- THE PROBLEM:
Of the records that follow, copy only the lines from the line containing "Click the third" to the line containing "You are a computer-use agent. 1302x893", both included, exactly as written.
Start of RECORD EXCERPTS
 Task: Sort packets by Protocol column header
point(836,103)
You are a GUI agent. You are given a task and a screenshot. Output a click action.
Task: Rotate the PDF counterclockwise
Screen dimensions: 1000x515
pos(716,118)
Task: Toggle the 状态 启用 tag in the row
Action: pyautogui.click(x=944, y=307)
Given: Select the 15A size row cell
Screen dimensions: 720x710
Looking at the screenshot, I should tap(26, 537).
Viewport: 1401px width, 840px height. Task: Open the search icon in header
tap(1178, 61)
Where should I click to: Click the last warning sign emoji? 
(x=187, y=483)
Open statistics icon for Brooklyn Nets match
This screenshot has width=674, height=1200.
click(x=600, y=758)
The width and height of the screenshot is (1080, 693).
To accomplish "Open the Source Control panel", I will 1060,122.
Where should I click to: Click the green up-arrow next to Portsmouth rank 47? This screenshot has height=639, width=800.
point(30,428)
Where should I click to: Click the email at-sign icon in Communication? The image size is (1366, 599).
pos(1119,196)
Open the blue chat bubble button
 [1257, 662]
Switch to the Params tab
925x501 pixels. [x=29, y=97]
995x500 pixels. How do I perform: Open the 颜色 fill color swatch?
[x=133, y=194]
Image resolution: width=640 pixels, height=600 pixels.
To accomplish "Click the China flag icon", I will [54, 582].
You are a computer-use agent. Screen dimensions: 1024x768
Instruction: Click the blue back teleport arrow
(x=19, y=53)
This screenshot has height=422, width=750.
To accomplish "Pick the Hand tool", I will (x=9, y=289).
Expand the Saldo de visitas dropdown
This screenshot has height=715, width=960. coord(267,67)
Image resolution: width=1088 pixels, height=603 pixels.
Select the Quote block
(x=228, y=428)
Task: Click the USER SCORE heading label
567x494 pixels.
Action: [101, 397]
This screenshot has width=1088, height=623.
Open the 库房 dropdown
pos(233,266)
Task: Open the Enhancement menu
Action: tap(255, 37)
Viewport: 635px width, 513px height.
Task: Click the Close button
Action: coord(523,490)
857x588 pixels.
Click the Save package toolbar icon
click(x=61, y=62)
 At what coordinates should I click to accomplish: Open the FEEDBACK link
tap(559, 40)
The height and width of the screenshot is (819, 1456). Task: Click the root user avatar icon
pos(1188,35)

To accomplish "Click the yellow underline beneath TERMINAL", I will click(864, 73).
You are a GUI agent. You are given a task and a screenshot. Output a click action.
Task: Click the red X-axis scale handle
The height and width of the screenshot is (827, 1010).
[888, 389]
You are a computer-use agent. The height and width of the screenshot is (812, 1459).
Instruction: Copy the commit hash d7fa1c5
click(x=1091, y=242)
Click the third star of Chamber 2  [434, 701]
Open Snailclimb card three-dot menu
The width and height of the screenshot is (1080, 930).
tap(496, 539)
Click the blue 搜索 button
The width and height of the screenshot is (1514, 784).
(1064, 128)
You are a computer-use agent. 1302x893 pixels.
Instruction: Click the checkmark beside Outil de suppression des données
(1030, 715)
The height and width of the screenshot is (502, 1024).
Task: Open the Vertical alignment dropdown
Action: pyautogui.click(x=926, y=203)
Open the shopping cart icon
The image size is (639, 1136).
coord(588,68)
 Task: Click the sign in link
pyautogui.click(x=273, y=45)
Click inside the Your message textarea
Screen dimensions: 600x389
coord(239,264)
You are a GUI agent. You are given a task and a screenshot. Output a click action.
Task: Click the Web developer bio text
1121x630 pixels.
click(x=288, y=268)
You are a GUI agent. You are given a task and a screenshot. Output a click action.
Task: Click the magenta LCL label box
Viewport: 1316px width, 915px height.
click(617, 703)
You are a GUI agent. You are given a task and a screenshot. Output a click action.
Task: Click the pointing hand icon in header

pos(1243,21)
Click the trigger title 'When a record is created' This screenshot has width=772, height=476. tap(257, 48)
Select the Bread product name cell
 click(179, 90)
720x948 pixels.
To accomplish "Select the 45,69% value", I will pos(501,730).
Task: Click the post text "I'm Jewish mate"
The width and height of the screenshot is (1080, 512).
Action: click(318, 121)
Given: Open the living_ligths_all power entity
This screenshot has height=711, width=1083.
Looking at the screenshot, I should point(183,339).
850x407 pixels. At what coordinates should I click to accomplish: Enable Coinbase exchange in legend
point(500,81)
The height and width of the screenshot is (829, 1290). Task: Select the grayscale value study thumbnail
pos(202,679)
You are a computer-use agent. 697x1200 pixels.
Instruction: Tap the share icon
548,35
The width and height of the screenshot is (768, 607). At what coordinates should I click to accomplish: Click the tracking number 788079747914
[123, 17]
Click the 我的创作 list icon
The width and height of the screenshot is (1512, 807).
End of RECORD EXCERPTS
- EXPECTED OUTPUT:
Click the third star of Chamber 2  [434, 701]
Open Snailclimb card three-dot menu
The width and height of the screenshot is (1080, 930).
tap(496, 539)
Click the blue 搜索 button
The width and height of the screenshot is (1514, 784).
(1064, 128)
You are a computer-use agent. 1302x893 pixels.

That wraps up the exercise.